Annem ve babamın üzüntüleri öyle derindi ki, sanırsınız ev kararmış.
Benim üzüntümdeyse bir şaşkınlık taşı vardı. İnsanoğlunun canileşebilmesine aklım ermiyordu düpedüz.
Ben ‘nasıl olur,’ diye isyan ederken annemlerin ağzında ‘yine mi!’
Yıllar geçecekti ve ben bu toplu cinayetin sanki onlarca insan bağırmamış, yakılmamış, öldürülmemiş gibi yok sayıldığını görecektim. Üstüne üstlük bunu koca koca kitaplar okumuş, yüzlerce duruşmaya girmiş, onlarca adliye gezmiş bir hukukçu olarak görecektim. O an üzüntü nehrinin suları, adaletsizlik çağlayanından gümbür gümbür dökülecekti.

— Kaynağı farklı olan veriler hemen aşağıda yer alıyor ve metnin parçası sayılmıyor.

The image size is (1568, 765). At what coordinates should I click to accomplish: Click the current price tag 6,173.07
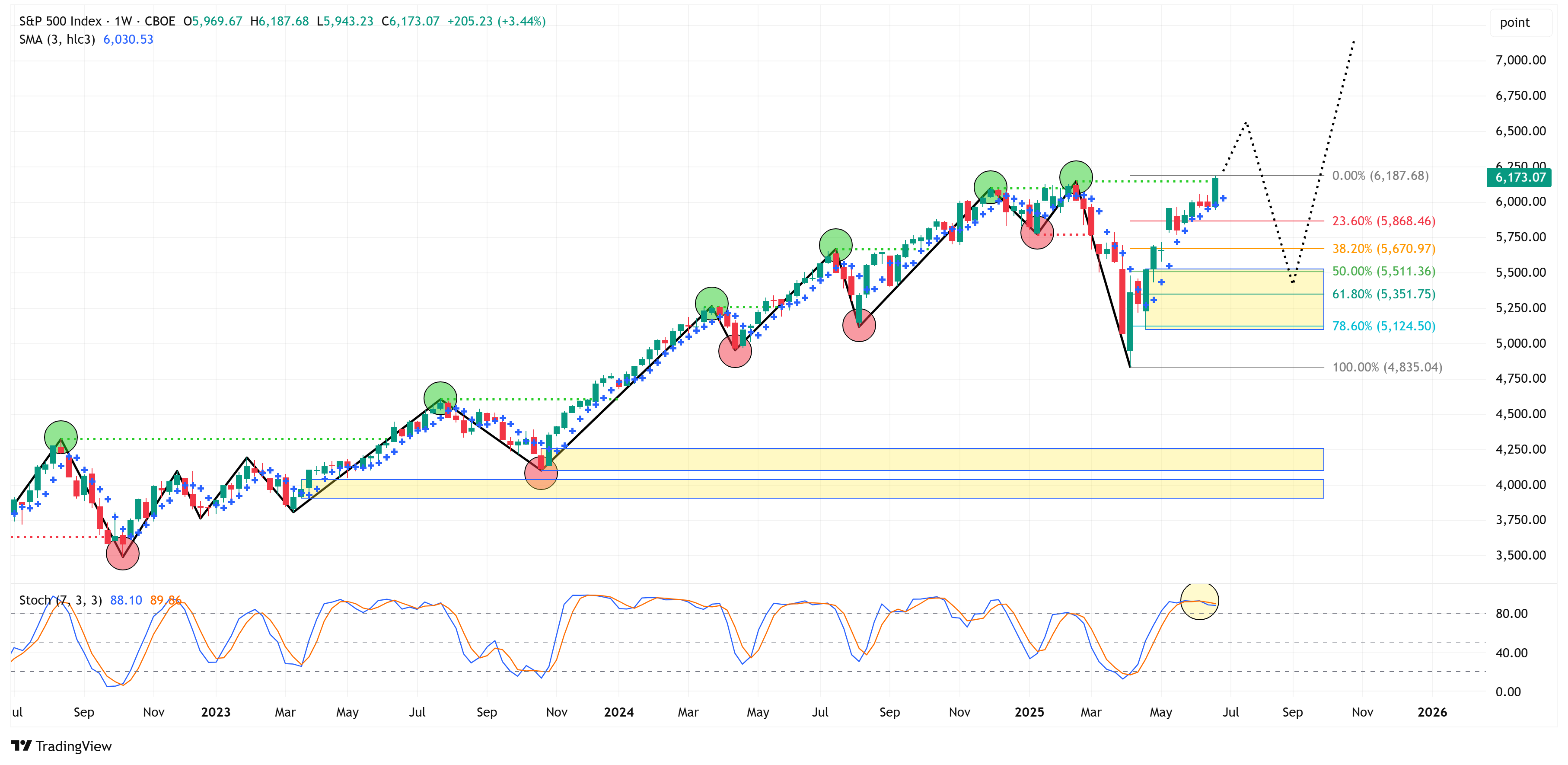point(1519,177)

Bu süreçte, ne acı ki, insanoğlunun kötücüllüğüne tanık ola ola ‘nasıl olur’dan ‘yine mi’ye gelmiştim ben de.
Yargılama aşamalarının kat edilmesi bu kadar zor değil, yirmi yıl değil en azından, diyorduk. Gecikmişi bile olamadı, yirmi yılda bile bulamadı adalet yerini. Hayatın olağan koşullarında failleri belli, kanıtları tespit edilmiş bu büyük davanın sanıklarını yargılamak tarihi bir sorumluluktu oysa.
Kimseden bir kahramanlık istenmiyordu. Hayatın ve hukukun olağan koşullarında bu davanın zaman aşımına uğramaması gerekirdi. Böyle...
Hukuki sonuç şu: Tüm suçlamalar zaman aşımıyla birlikte ortadan kalkar.
Tarihi sonuç şu olacak: Bu sıradan bir ceza davası değil, bu bir katliam davası. Cezalandırılmamış katliam yeni katilleri doğurur, doğurmuştur da... Ne yapılmamalı, deseniz hukukta, yanıtı, bu karardır, işte bu yapılmamalıydı.
Hadi devlet aygıtının kayıtlarına bunu zaman aşımı diye yazdınız, cezasız kalan suç, suç değil midir, tarihe nasıl yazacaksınız?
Bir toplumun suç tarihinden fazlası bu, cezasız bırakılan suçlar tarihi bu.
Öte yandan, insanlığa karşı işlenen suçlar kapsamına giren fiillerin zaman aşımına tabi tutulmamasının sonuçlarından biri, “kişileri bu suçları işlemekten alıkoyabilecek olması”dır.
Bu durumdan, ‘Kişileri cinayet iradesinden alıkoyabilecek bir unsur yok edilmiştir,’ sonucu çıkmıyor mu?
Unutmadan… Yeni anayasa çalışmaları devam ediyordu, değil mi? Böyle bir sapakta, yeni anayasa çalışmalarının ne anlamı kalıyor? Cidden…
Yıllar geçti.
Annem ve babam kendi evlerindeler, ben kendi evimdeyim.
Şimdi sanırsınız benim evim de kararmış.